- _PROVIDED TEXT_:
Thursday, September 09, 2021

 

'MRI' scan reveals spectacular ice age landscapes beneath the North Sea

‘MRI’ scan reveals spectacular ice age landscapes beneath the North Sea
Credit: British Antarctic Survey

Spectacular ice age landscapes beneath the North Sea have been discovered using 3D seismic reflection technology. Similar to MRI (magnetic resonance imaging) the images reveal in unprecedented detail huge seafloor channels—each one 10 times wider than the River Thames.

For the first time an international team of scientists can show previously undetectable landscapes that formed beneath the vast ice sheets that covered much of the UK and Western Europe thousands to millions of years ago. These ancient structures provide clues to how ice sheets react to a warming climate. The findings are published this week in the journal Geology.

So called tunnel valleys, buried hundreds of meters beneath the seafloor in the North Sea are remnants of huge rivers that were the 'plumbing system' of the ancient ice sheets as they melted in response to rising air temperatures.

Lead author James Kirkham, from British Antarctic Survey (BAS) and the University of Cambridge, says:

"The origin of these channels was unresolved for over a century. This discovery will help us better understand the ongoing retreat of present-day glaciers in Antarctica and Greenland.

"In the way that we can leave footprints in the sand, glaciers leave an imprint on the land upon which they flow. Our new cutting edge data gives us important markers of deglaciation. "

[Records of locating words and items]

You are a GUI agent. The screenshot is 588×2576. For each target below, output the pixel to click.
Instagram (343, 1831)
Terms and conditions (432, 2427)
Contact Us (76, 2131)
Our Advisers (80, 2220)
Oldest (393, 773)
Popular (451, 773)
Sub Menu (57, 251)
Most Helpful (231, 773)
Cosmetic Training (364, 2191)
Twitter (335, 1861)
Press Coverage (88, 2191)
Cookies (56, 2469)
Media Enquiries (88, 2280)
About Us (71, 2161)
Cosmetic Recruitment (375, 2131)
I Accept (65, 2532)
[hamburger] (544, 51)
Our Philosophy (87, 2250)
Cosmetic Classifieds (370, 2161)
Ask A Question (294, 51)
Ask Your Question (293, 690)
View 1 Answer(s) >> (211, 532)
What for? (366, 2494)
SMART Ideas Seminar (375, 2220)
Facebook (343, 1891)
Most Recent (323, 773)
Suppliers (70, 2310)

--

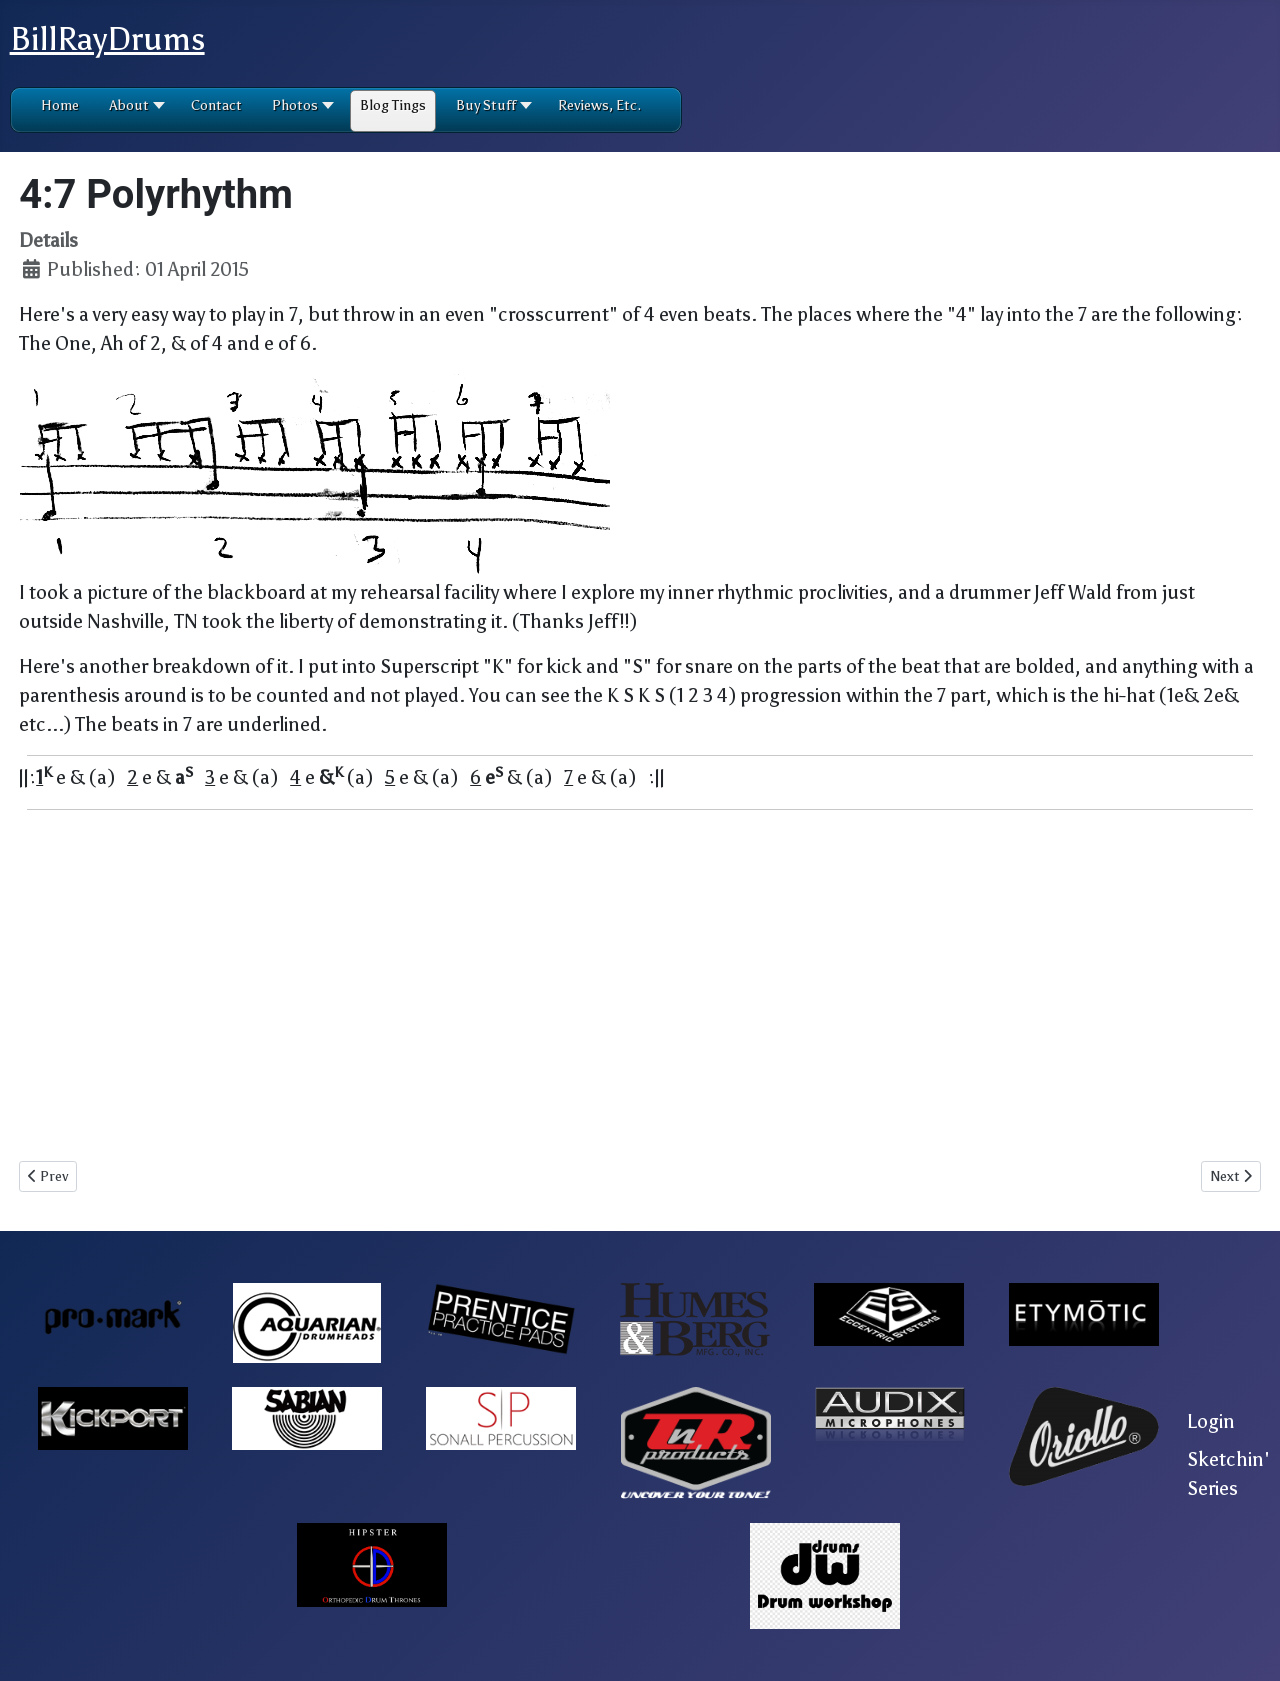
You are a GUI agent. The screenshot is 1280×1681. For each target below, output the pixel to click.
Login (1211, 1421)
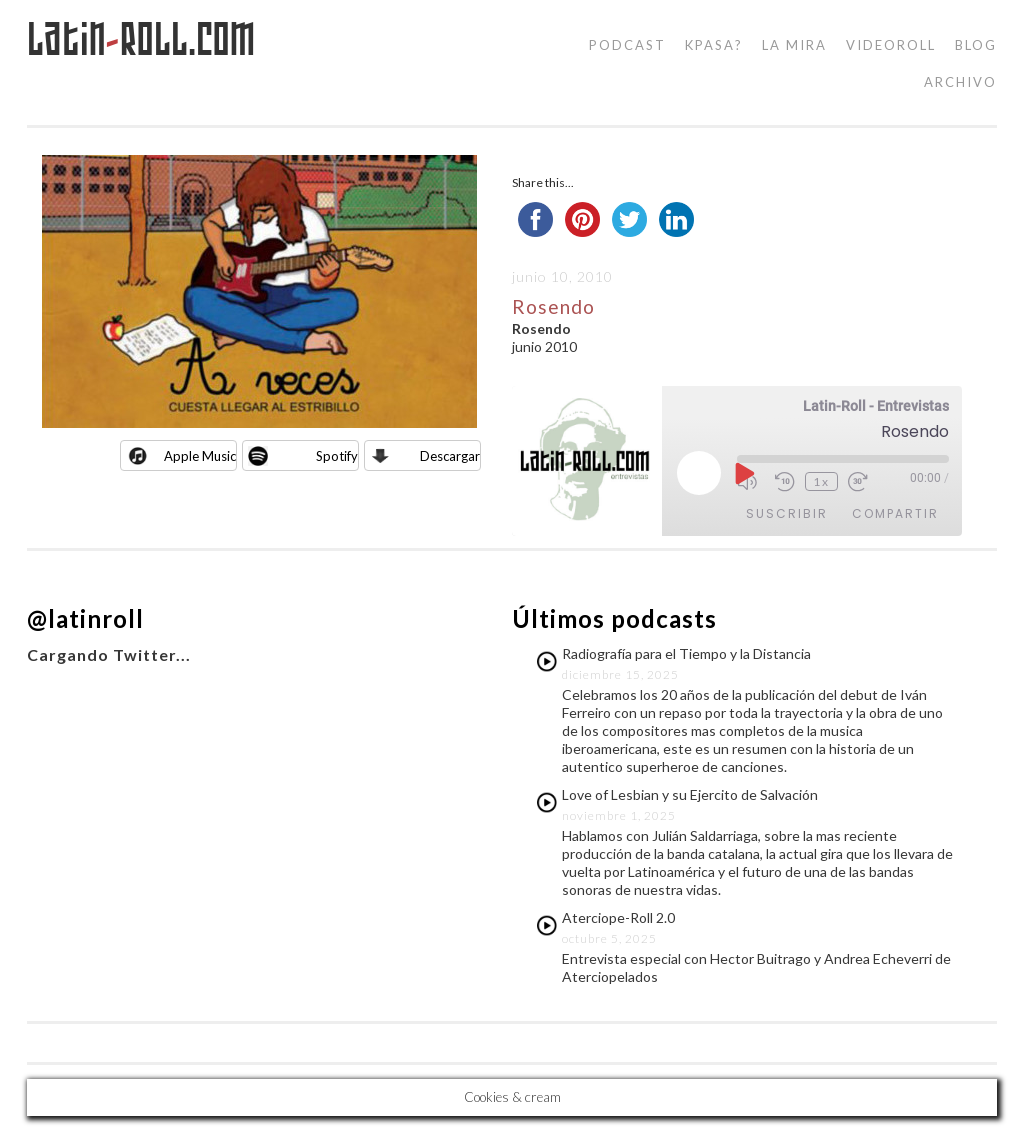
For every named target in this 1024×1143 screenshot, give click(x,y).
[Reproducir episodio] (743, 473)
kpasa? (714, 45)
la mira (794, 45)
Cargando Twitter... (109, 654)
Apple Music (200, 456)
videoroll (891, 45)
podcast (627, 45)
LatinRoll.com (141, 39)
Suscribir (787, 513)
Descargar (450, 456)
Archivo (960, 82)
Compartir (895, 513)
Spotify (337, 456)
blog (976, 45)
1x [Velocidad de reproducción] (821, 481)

* * *

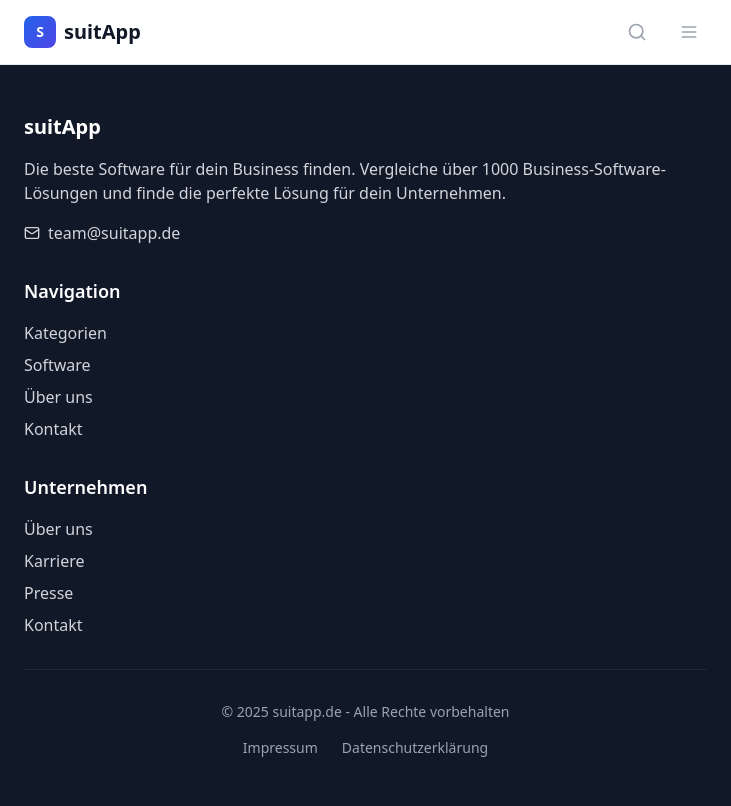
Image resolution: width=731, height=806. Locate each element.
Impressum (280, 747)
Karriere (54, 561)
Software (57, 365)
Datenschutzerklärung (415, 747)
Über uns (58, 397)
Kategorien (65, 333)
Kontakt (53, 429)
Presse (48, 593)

- _WHAT TO DO_:
Please copy the passage from the North Sea article, starting with "So called tunnel" and going on through "Antarctica and Greenland.".

- _OUTPUT_:
So called tunnel valleys, buried hundreds of meters beneath the seafloor in the North Sea are remnants of huge rivers that were the 'plumbing system' of the ancient ice sheets as they melted in response to rising air temperatures.

Lead author James Kirkham, from British Antarctic Survey (BAS) and the University of Cambridge, says:

"The origin of these channels was unresolved for over a century. This discovery will help us better understand the ongoing retreat of present-day glaciers in Antarctica and Greenland.